Until the next afternoon when we were getting a car back to Kabou and it stormed again just as we were leaving. Legit storming. Of course the car did not have functioning windshield wipers.  The driver hung his head out the window.  D had a mild panic attack.  Before that, I could never figure out how so many head on collisions apparently happen here.

We made it through the storm just fine, then, about 10k outside of Kabou, the driver's side brake pads fell off and went bouncing down the road.  So it goes.

I got tired of sleeping in a stew of my own sweat and body heat so i drug my lit picot outside last night to sleep on.  its much better than sleeping on a mat, which is what I did before.  I laid under 100 thousand stars and read "Wizard of EarthSea" by LeGuin. It was a transcendental experience.
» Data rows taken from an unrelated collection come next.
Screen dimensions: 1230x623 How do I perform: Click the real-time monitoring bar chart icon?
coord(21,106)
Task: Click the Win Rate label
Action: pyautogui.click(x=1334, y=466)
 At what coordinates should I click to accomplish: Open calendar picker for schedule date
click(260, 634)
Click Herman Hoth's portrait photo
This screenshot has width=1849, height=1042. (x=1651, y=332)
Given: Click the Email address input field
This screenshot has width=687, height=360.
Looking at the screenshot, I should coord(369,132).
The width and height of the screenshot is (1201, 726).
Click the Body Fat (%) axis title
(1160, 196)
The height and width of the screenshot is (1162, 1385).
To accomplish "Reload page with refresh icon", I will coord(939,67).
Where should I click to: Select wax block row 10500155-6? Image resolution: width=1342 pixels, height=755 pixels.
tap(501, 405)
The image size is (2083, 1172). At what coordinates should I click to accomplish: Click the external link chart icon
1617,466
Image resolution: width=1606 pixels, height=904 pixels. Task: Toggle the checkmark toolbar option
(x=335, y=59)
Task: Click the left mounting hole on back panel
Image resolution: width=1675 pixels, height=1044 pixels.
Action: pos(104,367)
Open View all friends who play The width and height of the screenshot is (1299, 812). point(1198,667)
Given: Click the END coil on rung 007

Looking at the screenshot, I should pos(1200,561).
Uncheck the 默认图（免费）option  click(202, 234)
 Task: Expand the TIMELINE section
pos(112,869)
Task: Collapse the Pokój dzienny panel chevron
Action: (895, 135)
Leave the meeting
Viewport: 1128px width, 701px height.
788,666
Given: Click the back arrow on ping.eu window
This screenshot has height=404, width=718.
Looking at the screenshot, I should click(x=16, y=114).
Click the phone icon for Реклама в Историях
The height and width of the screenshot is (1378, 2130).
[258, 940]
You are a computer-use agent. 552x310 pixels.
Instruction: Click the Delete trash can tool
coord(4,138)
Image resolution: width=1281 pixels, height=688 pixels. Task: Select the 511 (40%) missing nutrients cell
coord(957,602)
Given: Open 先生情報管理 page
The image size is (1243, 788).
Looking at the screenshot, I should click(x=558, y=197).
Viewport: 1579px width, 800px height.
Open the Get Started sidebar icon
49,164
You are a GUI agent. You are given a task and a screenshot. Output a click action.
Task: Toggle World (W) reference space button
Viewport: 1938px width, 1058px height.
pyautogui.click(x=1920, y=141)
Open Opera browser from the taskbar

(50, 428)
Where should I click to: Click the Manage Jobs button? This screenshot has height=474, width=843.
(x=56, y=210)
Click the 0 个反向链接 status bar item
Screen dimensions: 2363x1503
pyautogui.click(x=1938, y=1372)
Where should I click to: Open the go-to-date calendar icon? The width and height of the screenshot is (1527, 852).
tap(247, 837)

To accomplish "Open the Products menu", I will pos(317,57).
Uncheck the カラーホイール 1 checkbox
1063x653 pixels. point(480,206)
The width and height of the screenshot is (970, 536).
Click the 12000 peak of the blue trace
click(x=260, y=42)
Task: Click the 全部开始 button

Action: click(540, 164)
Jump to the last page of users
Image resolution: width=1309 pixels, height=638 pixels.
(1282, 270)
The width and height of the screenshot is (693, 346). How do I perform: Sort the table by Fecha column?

Since its (mostly) dry season, I can take the back way to Kouka.  It is amazing how much 2 good rains can do for the countryside.  All of the trees look greener.  The bushes are filling out.  Weeds are growing along the road.

I was biking in the middle of nowhere this morning and kept thinking that I smelled lilacs.  So I walked a little ways into the bush to see what it was.  I'm terrified of snakes in the bush, but this lilac smell that kept drifting over the road was bugging me. I found 3 different flowers within like 20 feet of each other.  Something I've never seen before.

Kodjo had a hernia operation in Bassar last week.  It cost him 60 mille, 30 of which I gave him.  but he's had a hernia since i've been here, so i figured he needed the operation more than i needed the money.  We stopped in to visit him on our way back to Bina.  He was on a gurney in this shack behind the surgery building with like 5 other patients and various family members.  He proudly showed off the evidence of his operation, along with other things that I didnt really want to see.  The fact that he can have successful surgery here without all of the other stuff (like sterile sheets and A/C) that we seem to require in the states is interesting to me.

Last week I helped Petite make bricks.  He tore down the two round buildings in my compound to make room for a 3 room building so there is room to store his corn and for the kids to sleep.  Ntifoni and I got out to the brick site first.  It is basically a hole by the pump.  they dig up subsoil, wet it down, and make bricks out of the mud.  We each made 40 bricks.  he got done first but my mold was bigger.  I was starving when I was finished.  but, since it was marche day, a guy came by selling stewed dog off of the back of his bike, so I ate a bunch of that.  then drank tchakpa that my host mom made.  then slept the rest of the day.